Request: Please quote every one of the items below word for word.

Material supplied:

........

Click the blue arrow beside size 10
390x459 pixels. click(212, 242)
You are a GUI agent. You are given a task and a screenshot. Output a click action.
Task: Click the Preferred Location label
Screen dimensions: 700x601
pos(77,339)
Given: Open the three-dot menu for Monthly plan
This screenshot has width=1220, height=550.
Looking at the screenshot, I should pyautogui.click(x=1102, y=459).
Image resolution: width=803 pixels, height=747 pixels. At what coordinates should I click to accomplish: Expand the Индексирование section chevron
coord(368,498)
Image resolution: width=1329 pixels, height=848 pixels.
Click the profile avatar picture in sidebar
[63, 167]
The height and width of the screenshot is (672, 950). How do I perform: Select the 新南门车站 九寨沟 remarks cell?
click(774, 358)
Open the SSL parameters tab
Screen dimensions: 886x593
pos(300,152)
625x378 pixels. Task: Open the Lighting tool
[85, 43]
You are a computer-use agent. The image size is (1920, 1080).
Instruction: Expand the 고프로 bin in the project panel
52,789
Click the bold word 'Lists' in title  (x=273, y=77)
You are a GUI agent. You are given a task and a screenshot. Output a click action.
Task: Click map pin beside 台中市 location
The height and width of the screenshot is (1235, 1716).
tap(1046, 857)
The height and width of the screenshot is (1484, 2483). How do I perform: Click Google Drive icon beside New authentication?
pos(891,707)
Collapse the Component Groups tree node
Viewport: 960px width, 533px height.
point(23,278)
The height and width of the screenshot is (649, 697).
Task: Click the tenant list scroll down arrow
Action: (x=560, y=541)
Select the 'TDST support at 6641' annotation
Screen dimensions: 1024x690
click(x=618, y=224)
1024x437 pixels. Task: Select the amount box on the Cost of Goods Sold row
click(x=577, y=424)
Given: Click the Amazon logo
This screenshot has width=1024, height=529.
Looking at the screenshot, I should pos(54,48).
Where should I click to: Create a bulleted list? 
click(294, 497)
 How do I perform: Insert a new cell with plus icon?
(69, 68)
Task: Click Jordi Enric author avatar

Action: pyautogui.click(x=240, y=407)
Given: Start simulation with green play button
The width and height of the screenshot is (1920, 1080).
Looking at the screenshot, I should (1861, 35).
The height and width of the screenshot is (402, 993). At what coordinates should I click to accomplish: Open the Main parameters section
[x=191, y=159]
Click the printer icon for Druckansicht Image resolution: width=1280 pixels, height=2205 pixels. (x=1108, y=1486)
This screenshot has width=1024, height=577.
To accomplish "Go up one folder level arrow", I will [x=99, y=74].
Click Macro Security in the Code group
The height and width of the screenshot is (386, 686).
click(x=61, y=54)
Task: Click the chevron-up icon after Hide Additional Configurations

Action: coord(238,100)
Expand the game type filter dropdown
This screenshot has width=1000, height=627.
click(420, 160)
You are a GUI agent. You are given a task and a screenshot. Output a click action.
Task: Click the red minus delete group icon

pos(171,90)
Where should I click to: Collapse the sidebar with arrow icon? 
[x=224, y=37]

........

In response:
Click the blue arrow beside size 10
390x459 pixels. click(212, 242)
You are a GUI agent. You are given a task and a screenshot. Output a click action.
Task: Click the Preferred Location label
Screen dimensions: 700x601
pos(77,339)
Given: Open the three-dot menu for Monthly plan
This screenshot has width=1220, height=550.
Looking at the screenshot, I should pyautogui.click(x=1102, y=459).
Image resolution: width=803 pixels, height=747 pixels. At what coordinates should I click to accomplish: Expand the Индексирование section chevron
coord(368,498)
Image resolution: width=1329 pixels, height=848 pixels.
Click the profile avatar picture in sidebar
[63, 167]
The height and width of the screenshot is (672, 950). How do I perform: Select the 新南门车站 九寨沟 remarks cell?
click(774, 358)
Open the SSL parameters tab
Screen dimensions: 886x593
pos(300,152)
625x378 pixels. Task: Open the Lighting tool
[85, 43]
You are a computer-use agent. The image size is (1920, 1080).
Instruction: Expand the 고프로 bin in the project panel
52,789
Click the bold word 'Lists' in title  (x=273, y=77)
You are a GUI agent. You are given a task and a screenshot. Output a click action.
Task: Click map pin beside 台中市 location
The height and width of the screenshot is (1235, 1716).
tap(1046, 857)
The height and width of the screenshot is (1484, 2483). How do I perform: Click Google Drive icon beside New authentication?
pos(891,707)
Collapse the Component Groups tree node
Viewport: 960px width, 533px height.
point(23,278)
The height and width of the screenshot is (649, 697).
Task: Click the tenant list scroll down arrow
Action: (x=560, y=541)
Select the 'TDST support at 6641' annotation
Screen dimensions: 1024x690
click(x=618, y=224)
1024x437 pixels. Task: Select the amount box on the Cost of Goods Sold row
click(x=577, y=424)
Given: Click the Amazon logo
This screenshot has width=1024, height=529.
Looking at the screenshot, I should pos(54,48).
Where should I click to: Create a bulleted list? 
click(294, 497)
 How do I perform: Insert a new cell with plus icon?
(69, 68)
Task: Click Jordi Enric author avatar

Action: pyautogui.click(x=240, y=407)
Given: Start simulation with green play button
The width and height of the screenshot is (1920, 1080).
Looking at the screenshot, I should (1861, 35).
The height and width of the screenshot is (402, 993). At what coordinates should I click to accomplish: Open the Main parameters section
[x=191, y=159]
Click the printer icon for Druckansicht Image resolution: width=1280 pixels, height=2205 pixels. (x=1108, y=1486)
This screenshot has width=1024, height=577.
To accomplish "Go up one folder level arrow", I will [x=99, y=74].
Click Macro Security in the Code group
The height and width of the screenshot is (386, 686).
click(x=61, y=54)
Task: Click the chevron-up icon after Hide Additional Configurations

Action: coord(238,100)
Expand the game type filter dropdown
This screenshot has width=1000, height=627.
click(420, 160)
You are a GUI agent. You are given a task and a screenshot. Output a click action.
Task: Click the red minus delete group icon

pos(171,90)
Where should I click to: Collapse the sidebar with arrow icon? 
[x=224, y=37]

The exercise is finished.